The Case against a Gravity-Slide Origin for Low-Angle Faults in the Mormon – Beaver Dam Mountains (MBDM) Extensional Corridor, Southeastern Nevada and Southwestern Utah


AXEN, Gary, Department of Earth & Environmental Science, New Mexico Tech, 801 Leroy Place, Socorro, NM 87801, gaxen@ees.nmt.edu

Key to understanding extension in the central Basin and Range are internally consistent models for major low-angle faults. Early workers typically interpreted low-angle faults as thrusts, the prevailing paradigm at the time. Subsequently, many have been reinterpreted as either rooted normal faults or as non-rooted gravity-slide surfaces.

Three well-exposed low-angle faults of the MBDM area have been explained as rooted normal faults that cross-cut or reactivate older thrusts of the Sevier orogen. These models are geologically consistent at both local and regional scales, and explain all existing data. They include balanced, step-wise retrodeformable cross sections that yield typical foreland thrust-belt geometries and several independent estimates of initial fault dips at paleodepths to ~7 km. In contrast, gravity-slide models hypothesize steep, basin-forming faults at depth, for which evidence is sparse. The required gravity-slide toes, where slides override basin deposits, are hypothesized to be buried in the basins. For the domed Mormon Peak detachment, radial sliding is inferred from a small number of fault striations (~7 of ~30 total) that are not near the average WSW extension direction; these are probably due to natural scatter, as is common in major, shallow fault zones.

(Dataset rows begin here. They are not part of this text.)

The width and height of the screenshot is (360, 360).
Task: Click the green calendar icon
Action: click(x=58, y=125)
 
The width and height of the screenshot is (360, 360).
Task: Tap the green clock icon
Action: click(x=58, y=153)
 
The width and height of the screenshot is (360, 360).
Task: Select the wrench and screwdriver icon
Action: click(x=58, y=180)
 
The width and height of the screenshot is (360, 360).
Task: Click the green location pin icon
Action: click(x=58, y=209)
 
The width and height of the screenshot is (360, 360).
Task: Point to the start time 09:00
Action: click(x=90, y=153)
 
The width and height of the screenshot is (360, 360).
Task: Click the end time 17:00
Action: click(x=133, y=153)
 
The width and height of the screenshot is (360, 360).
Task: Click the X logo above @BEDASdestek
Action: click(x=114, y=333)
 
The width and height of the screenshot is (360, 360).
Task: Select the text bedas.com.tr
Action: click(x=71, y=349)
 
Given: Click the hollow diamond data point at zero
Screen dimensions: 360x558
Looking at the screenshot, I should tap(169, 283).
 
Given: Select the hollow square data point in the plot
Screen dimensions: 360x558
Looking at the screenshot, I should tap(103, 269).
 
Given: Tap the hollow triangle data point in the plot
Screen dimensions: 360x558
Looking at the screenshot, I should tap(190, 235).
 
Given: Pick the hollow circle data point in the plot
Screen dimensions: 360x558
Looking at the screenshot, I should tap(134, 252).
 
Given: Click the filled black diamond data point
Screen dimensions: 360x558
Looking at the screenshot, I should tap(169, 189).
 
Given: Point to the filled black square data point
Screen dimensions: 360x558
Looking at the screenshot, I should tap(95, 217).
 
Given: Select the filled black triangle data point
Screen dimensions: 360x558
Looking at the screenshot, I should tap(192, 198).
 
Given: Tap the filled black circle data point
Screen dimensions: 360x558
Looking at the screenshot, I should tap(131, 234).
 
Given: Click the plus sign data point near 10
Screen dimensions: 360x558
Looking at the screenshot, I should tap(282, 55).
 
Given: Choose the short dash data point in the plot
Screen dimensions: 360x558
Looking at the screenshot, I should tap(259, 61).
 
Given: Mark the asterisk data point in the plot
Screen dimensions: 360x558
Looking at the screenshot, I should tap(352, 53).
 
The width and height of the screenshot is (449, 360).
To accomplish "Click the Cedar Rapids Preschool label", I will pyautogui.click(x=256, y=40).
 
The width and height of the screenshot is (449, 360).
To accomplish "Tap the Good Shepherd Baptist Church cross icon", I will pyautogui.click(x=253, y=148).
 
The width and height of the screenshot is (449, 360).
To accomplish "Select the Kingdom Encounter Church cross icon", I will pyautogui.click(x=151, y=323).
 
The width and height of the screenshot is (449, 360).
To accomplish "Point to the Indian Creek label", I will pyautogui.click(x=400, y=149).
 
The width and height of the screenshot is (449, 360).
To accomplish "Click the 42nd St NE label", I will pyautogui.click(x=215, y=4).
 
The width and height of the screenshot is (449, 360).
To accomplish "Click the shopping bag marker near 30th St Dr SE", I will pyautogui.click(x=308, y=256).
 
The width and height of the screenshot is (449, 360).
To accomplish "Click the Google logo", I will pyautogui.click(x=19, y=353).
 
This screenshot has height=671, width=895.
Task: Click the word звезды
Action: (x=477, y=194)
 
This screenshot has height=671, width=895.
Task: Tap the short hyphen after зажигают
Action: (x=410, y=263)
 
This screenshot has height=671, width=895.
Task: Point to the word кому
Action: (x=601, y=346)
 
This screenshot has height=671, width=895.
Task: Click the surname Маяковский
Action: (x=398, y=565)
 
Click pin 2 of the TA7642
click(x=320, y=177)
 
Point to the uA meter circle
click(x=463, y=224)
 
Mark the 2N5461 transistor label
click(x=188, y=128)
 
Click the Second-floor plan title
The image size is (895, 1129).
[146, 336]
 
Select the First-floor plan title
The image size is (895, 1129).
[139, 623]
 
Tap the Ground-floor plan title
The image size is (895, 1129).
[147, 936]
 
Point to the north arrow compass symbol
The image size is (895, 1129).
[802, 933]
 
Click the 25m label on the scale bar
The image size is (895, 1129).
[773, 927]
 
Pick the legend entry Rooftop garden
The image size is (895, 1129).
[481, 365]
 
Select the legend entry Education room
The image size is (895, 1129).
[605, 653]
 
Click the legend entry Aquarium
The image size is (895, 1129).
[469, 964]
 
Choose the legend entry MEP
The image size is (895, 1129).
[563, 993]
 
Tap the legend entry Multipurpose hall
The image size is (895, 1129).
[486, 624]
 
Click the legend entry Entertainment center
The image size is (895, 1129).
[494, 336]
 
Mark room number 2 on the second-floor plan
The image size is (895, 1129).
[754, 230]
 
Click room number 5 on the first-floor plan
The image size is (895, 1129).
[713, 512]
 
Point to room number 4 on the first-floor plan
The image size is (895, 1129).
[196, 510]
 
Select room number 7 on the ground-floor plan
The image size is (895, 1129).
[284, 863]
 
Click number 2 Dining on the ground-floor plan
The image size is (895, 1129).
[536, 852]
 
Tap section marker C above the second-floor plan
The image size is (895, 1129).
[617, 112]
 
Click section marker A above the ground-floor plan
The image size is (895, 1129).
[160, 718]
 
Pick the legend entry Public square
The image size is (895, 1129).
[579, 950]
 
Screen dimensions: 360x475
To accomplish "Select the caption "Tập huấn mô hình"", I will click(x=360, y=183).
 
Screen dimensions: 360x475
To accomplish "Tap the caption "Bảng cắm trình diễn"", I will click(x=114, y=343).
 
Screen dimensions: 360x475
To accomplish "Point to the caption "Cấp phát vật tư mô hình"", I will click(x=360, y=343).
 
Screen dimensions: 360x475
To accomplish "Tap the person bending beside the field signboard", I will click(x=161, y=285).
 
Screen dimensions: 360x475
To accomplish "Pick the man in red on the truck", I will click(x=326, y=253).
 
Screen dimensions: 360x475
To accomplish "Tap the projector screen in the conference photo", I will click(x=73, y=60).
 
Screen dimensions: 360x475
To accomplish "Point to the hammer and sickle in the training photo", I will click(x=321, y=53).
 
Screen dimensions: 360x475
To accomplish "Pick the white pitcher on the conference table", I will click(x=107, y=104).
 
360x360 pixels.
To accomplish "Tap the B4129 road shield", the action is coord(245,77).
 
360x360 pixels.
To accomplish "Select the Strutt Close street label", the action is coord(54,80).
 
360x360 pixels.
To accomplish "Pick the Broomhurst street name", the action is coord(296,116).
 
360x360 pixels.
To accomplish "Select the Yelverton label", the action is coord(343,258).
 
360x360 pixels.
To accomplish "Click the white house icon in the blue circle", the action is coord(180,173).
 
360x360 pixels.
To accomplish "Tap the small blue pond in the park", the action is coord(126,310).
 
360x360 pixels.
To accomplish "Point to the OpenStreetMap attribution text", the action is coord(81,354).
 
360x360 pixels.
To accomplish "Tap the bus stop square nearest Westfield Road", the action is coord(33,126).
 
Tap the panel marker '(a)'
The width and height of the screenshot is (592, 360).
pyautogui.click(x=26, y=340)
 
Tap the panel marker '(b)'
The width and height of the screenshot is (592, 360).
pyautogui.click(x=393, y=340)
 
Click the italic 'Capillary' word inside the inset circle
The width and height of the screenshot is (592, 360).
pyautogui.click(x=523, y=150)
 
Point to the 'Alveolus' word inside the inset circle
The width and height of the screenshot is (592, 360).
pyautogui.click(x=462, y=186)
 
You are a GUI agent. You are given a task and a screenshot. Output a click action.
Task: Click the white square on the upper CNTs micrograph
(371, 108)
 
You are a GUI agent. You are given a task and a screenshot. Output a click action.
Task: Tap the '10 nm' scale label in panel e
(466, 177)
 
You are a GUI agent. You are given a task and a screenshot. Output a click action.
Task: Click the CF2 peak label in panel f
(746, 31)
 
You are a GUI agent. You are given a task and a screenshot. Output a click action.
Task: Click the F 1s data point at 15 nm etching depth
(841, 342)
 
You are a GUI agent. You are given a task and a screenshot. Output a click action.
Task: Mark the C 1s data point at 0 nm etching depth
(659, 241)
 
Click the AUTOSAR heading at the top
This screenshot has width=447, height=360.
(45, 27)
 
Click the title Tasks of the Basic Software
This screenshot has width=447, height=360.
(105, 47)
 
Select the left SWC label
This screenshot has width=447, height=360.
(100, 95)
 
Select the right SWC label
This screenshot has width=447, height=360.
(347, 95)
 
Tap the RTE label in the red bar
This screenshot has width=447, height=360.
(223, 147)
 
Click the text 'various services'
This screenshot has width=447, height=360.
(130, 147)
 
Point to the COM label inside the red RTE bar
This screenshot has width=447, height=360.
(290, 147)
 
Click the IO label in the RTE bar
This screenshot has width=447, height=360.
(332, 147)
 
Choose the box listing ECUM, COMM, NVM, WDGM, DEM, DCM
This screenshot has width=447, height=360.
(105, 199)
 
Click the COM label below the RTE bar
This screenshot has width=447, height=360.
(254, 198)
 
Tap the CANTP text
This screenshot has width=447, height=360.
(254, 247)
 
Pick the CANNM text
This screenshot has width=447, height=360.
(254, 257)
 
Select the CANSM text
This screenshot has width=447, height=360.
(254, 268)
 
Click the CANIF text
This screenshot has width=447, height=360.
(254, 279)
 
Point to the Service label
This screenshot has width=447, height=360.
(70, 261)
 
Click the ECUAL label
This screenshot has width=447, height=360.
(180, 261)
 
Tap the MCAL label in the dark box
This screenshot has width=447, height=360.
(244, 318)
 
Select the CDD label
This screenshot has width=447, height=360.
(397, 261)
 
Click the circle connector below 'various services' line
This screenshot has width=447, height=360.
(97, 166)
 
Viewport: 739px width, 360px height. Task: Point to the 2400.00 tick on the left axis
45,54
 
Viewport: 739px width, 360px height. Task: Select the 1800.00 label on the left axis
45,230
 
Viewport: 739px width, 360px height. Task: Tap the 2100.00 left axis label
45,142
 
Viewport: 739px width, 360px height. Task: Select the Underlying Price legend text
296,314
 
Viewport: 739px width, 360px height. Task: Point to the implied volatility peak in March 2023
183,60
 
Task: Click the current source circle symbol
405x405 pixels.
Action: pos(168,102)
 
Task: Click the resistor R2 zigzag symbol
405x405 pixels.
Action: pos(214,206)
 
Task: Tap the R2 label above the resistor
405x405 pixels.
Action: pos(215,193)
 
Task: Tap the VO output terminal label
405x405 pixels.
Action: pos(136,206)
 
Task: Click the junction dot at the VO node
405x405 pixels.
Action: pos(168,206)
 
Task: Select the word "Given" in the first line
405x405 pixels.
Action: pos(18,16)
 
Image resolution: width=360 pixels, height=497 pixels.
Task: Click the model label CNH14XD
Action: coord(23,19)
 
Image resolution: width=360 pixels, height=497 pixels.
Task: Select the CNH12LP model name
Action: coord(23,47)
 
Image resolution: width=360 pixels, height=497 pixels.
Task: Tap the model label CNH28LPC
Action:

In fact, non-rooted sliding to the north and south is precluded by lateral bedrock continuity of the detachment upper plate with adjacent ranges in those directions. A thin, very locally developed conglomerate along the detachment is taken as evidence that the slide overrode the land surface. However, this conglomerate is not far from carbonate spar-filled vugs up to ~1 m high along the detachment; both were probably deposited in caves that formed in the brecciated Paleozoic carbonates along the detachment before erosion dissected the upper plate into klippen. The only reconstructed cross section advocating steep normal faulting fails to adequately restore thrust-belt structures and Paleozoic isopachs.